Le dernier vers, j'avoue, me paraît en dessous des autres, sans doute à cause de l'inversion entre le nom « sort » et son complément du nom, inversion qui à mon sens apporte une touche de préciosité dommageable au vu du sujet et affaiblit le propos. En revanche les deux premiers vers de ce dernier quatrain sont parfaits selon moi, je les aurais bien vus clôturer le poème.
Je salue aussi la progression à l'œuvre depuis le premier quatrain trompeusement paisible. Bref, de la belle ouvrage à mon avis.

   Anonyme   
6/10/2022
 a aimé ce texte 
Beaucoup
Bonjour Inconnu 1

Une poésie sur l’Afrique tout à fait voluptueuse dans sa première strophe mais qui nous ramène à une dure réalité ensuite, ça crée une sacrée tension que je n’attendais pas en fait.
Très prenant.

Merci pour la lecture et le temps passé dessus

Mot appris : Iroko

Anna

   Anonyme   
6/10/2022
 a aimé ce texte 
Beaucoup
Bonjour

Classique ? non, mais ça reste un bon poème que de montrer
l'horreur de ces enfants soldats dans les pays africains.
J'aime bien la course d'un nuage qui vient s'effilocher
La toison des sables du désert

Et le dernier quatrain qui est terrible.

   papipoete   
6/10/2022
 a aimé ce texte 
Beaucoup
bonjour inconnu
Maintenant que je suis mort, je voudrais enfin pouvoir trouver le repos la paix : mais l'harmattan souffle sur mes yeux le sable du désert, et ces marabouts qui ne cessent d'agiter leurs grigris !
Mais bientôt le désert aura recouvert mon corps, alors que les vainqueurs savourent cette victoire... d'avoir tué un enfant !
NB un poème tout en délicatesse, pour évoquer la mort d'un enfant-soldat, qui ne peut s'endormir paisiblement, tant que le vent n'a pas rempli son oeuvre, déposer à tout jamais ce linceul de sable sur ce " paisible iroko "
La dernière strophe est très touchante !
On serait tenté de dire au petit " mais, tu ne dors pas encore, alors qu'il est si tard ? "
un classique sans faute

   Lotier   
6/10/2022
La progression narrative est réelle : la paix (paisible iroko, nuage…), l'inquiétude (l'harmattan, je suffoque : pourquoi le narrateur ne réagit pas ?), l'angoisse (je voudrais m'endormir, les grigris), la défaite (mon corps sera bientôt…, enfant soldat). Seule la réplique de l'enfant me semble briser cette progression, peut-être à cause du mot éduquer, peut-être qu'élever dans ce contexte m'eût semblé préférable.
En tout cas, l'ensemble mérite le détour sous l'iroko.
PS : je ne savais pas qu'il y avait des irokos au Mali…

   Donaldo75   
6/10/2022
 a aimé ce texte 
Beaucoup ↑
Bonjour inconnu1,

Je ne peux même pas dire que je suis étonné mais ça fait toujours un choc de lire de la poésie de ce niveau. Le premier quatrain coule de source tellement la rime et la métrique sont naturels et les images s’ancrent dans la lecture sans difficulté. Il en est de même pour le suivant. Le troisième introduit le titre et aussi de la ponctuation plus active, à savoir les points d’exclamation et d’interrogation, rendant le narratif plus incarné encore. Et le dernier, qu’en dire si ce n’est qu’il éclaire le fond et la tristesse qu’il m’inspire.

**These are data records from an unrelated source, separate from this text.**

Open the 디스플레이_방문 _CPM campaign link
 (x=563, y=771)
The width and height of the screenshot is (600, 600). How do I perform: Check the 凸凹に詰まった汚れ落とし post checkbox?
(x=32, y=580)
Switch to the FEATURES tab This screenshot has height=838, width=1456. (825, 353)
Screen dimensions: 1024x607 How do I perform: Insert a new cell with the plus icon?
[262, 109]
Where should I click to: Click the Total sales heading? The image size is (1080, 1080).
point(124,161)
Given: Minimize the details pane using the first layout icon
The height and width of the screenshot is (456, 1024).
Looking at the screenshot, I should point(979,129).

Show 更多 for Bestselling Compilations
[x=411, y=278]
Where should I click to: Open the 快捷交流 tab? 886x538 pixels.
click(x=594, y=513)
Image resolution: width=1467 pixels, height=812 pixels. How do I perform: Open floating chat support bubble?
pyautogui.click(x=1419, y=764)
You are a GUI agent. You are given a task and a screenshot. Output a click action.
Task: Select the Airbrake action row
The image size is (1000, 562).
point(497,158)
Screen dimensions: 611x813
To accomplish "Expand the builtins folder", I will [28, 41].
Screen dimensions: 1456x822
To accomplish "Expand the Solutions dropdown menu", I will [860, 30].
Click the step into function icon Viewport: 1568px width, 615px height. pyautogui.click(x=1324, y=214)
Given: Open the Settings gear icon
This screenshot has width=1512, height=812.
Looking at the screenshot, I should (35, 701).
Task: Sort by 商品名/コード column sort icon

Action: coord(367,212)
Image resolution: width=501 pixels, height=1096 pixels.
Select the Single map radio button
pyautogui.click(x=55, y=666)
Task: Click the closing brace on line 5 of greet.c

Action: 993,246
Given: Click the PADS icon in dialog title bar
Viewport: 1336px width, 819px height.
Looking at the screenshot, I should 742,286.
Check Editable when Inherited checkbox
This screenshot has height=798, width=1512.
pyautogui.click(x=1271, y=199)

C’est fort de chez réussi.

Bravo !

Merci pour le partage.

   Lebarde   
6/10/2022
 a aimé ce texte 
Beaucoup ↑
Bonjour inconnu1,

Un sujet glaçant souvent évoqué, de ces enfants-soldats embarqués malgré eux dans des conflits tribaux qui les dépassent et desquels ils n'ont aucune chance d'échapper malgré les gris gris agités par les marabouts. Enfin c'est ce que j'ai perçu, peut-être mal après tout?

Y aurait-il une tentative de vouloir changer les choses, annoncée par ce vers? Un peu vaine sans doute...

« Est-ce ainsi, croyez-vous, qu’on éduque un enfant »

Peut-on y croire? "Il est tard!" (trop tard)
L'issue est pour eux fatale et pour le narrateur concerné, sans espoir:

"Mon corps sera bientôt recouvert par le sable.
Je sens les premiers grains s’incruster sur mon front."

Ce poème déprimant est aussi l'occasion, dans les deux premiers quatrains, d'une belle description de ces contrées désertiques étouffantes qui vient atténuer la rugosité poignante du sujet.

"...la course d’un nuage
Qui vient s’effilocher à travers le branchage"

"...au soliloque
De l’harmattan* léger qui brûle l’horizon.
Les sables du désert étendront leur toison
Sur toute la campagne…"

J'aime beaucoup la poésie de ces deux passages en particulier.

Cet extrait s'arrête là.